Copy each line of the data below with the word "toolbar".

• **Input material**
★ ★ ★ ★ ★

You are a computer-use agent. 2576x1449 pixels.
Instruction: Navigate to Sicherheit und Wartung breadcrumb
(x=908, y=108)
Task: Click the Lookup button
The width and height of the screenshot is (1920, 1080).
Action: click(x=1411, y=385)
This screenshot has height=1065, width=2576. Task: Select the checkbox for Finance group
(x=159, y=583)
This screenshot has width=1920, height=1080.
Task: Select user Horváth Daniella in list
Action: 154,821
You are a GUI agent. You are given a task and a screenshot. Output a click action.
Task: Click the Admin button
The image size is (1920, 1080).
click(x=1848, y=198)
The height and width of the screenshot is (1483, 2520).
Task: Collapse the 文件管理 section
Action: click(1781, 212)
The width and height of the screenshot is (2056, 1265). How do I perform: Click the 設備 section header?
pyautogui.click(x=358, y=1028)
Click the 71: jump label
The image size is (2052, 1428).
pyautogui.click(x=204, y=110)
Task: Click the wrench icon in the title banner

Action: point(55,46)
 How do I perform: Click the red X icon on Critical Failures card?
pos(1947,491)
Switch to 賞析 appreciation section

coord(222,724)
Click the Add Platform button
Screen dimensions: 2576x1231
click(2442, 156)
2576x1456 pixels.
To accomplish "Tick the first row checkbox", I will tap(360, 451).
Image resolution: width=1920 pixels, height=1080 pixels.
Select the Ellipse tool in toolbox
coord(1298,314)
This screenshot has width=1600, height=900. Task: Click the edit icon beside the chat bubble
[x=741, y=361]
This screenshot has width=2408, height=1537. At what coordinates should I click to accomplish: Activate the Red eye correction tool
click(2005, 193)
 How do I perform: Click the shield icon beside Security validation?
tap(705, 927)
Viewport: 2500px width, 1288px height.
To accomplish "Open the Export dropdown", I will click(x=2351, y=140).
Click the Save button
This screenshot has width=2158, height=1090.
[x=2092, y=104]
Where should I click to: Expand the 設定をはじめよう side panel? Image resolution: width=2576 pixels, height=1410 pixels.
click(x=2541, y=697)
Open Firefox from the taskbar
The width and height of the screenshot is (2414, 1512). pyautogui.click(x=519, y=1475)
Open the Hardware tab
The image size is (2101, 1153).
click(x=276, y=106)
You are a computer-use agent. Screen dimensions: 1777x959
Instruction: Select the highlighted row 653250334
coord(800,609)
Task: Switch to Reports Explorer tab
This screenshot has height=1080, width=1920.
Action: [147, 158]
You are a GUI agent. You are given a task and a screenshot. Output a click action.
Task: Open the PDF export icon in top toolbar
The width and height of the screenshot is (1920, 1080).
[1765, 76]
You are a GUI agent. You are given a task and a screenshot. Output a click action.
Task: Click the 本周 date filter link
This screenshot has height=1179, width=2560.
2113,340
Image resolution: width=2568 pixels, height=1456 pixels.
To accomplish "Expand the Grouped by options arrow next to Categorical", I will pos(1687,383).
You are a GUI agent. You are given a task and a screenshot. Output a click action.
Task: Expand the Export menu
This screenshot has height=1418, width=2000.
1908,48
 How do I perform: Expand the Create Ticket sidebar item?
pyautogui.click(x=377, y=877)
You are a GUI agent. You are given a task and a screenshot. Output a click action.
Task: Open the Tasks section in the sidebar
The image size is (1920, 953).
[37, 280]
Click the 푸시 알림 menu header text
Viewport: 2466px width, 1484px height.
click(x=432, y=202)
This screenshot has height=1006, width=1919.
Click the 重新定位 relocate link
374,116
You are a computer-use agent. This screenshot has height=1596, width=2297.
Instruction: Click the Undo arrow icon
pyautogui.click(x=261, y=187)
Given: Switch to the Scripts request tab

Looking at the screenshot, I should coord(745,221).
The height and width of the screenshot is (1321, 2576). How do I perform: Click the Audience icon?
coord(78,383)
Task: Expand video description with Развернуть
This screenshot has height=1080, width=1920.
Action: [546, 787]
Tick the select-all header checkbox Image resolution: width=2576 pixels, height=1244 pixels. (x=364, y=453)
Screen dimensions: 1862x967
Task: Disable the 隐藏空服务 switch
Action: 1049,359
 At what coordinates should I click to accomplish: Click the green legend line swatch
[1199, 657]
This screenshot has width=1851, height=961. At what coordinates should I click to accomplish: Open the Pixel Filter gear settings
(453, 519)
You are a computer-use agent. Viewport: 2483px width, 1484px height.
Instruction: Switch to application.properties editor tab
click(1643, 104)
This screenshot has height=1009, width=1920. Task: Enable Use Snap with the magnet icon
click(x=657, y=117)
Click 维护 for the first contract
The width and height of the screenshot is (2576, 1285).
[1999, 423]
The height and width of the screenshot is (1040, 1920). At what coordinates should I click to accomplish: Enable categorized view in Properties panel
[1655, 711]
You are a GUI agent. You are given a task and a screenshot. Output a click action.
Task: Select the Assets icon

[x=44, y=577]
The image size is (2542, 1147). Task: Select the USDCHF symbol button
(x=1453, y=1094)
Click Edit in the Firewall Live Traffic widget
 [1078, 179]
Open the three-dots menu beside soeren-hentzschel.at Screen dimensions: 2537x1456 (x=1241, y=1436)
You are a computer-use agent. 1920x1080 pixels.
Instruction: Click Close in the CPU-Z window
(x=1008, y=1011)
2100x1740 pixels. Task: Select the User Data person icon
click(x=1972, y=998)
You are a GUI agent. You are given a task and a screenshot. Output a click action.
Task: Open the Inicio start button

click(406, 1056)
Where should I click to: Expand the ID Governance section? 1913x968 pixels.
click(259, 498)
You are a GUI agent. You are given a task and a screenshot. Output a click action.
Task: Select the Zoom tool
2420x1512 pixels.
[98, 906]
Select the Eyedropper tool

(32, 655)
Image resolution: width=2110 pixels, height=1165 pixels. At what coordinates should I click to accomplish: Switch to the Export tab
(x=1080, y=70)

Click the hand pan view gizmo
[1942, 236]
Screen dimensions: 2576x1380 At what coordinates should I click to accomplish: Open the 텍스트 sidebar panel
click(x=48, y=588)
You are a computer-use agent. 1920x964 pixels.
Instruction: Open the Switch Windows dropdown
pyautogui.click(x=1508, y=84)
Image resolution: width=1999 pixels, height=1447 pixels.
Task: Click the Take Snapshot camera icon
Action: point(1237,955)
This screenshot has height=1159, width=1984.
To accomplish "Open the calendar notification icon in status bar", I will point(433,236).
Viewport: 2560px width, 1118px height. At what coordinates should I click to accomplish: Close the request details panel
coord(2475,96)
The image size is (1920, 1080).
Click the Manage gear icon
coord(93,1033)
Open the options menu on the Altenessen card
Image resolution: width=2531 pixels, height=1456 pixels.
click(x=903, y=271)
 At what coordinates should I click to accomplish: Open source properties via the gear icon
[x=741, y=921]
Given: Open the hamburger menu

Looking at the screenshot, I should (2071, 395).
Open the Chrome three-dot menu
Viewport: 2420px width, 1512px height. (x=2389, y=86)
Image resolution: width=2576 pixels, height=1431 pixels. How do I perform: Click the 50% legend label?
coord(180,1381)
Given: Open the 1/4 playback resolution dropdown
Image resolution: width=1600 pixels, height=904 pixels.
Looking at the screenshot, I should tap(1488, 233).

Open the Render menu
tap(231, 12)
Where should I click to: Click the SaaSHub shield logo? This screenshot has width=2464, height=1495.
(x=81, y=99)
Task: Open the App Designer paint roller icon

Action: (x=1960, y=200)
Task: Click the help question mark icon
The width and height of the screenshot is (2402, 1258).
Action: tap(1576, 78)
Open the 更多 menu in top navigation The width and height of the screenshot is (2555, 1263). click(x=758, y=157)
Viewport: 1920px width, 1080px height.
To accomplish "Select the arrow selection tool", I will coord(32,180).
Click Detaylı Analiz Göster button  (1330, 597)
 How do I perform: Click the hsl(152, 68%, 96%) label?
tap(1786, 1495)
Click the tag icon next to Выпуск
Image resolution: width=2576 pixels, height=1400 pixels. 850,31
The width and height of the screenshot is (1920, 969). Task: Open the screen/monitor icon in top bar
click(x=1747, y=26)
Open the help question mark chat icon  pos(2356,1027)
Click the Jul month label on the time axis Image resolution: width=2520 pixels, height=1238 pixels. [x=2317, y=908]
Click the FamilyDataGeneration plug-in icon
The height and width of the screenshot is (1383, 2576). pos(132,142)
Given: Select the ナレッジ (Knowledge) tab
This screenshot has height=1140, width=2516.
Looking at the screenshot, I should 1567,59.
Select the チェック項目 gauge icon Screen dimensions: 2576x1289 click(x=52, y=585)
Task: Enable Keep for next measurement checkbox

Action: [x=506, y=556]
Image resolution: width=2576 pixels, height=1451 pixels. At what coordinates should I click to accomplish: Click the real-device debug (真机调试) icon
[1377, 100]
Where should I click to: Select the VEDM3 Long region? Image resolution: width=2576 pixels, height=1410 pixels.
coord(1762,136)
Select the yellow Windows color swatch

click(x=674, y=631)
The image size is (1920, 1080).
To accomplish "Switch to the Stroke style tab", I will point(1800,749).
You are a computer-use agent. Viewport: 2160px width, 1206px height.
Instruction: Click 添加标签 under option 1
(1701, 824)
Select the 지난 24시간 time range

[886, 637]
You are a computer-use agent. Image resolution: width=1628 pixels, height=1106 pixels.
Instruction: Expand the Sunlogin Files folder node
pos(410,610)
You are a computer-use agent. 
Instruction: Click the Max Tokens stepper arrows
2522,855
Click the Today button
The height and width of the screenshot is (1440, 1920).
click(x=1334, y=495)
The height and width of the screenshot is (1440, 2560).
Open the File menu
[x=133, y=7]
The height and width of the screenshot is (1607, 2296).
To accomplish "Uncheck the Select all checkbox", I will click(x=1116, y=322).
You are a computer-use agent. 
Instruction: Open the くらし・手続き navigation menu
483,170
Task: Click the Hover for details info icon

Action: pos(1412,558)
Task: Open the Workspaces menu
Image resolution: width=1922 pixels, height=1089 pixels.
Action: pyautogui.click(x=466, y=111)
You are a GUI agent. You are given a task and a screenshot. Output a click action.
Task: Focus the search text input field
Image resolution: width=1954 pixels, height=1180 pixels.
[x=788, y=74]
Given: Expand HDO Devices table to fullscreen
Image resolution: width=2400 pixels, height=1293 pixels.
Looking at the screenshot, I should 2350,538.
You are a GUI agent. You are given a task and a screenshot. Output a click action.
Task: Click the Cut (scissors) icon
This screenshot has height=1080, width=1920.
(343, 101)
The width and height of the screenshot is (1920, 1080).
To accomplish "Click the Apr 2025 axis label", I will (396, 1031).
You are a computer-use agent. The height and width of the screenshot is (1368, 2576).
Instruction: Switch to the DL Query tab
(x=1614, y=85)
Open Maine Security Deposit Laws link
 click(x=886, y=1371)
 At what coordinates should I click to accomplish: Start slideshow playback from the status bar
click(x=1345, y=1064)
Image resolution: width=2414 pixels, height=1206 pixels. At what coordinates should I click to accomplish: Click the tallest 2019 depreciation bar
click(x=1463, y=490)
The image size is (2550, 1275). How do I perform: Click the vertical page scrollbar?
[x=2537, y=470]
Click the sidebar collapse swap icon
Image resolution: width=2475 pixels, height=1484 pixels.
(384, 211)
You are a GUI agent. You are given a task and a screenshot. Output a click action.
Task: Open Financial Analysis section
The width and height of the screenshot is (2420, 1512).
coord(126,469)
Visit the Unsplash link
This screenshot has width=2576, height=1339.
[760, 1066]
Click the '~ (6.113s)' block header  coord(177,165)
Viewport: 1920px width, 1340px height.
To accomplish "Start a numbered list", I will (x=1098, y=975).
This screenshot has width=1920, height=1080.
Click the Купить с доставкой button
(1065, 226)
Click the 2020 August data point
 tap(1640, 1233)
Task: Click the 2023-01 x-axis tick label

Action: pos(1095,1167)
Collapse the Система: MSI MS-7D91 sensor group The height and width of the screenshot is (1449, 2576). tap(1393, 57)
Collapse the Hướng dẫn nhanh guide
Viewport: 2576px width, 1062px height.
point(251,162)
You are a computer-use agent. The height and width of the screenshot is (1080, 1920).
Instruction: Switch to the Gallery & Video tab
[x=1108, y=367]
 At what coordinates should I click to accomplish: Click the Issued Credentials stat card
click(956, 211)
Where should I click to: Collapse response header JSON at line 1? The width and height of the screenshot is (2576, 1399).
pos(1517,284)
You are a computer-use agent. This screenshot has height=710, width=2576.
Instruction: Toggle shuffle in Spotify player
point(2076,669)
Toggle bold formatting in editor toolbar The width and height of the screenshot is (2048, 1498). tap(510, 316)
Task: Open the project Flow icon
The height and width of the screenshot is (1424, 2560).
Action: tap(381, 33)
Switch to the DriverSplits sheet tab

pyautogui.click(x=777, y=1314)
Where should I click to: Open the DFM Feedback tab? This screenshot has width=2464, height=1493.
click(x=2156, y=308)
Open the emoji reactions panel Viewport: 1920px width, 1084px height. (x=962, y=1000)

★ ★ ★ ★ ★

• **Problem solution**
Task: Open the PDF export icon in top toolbar
Toggle bold formatting in editor toolbar The width and height of the screenshot is (2048, 1498). tap(510, 316)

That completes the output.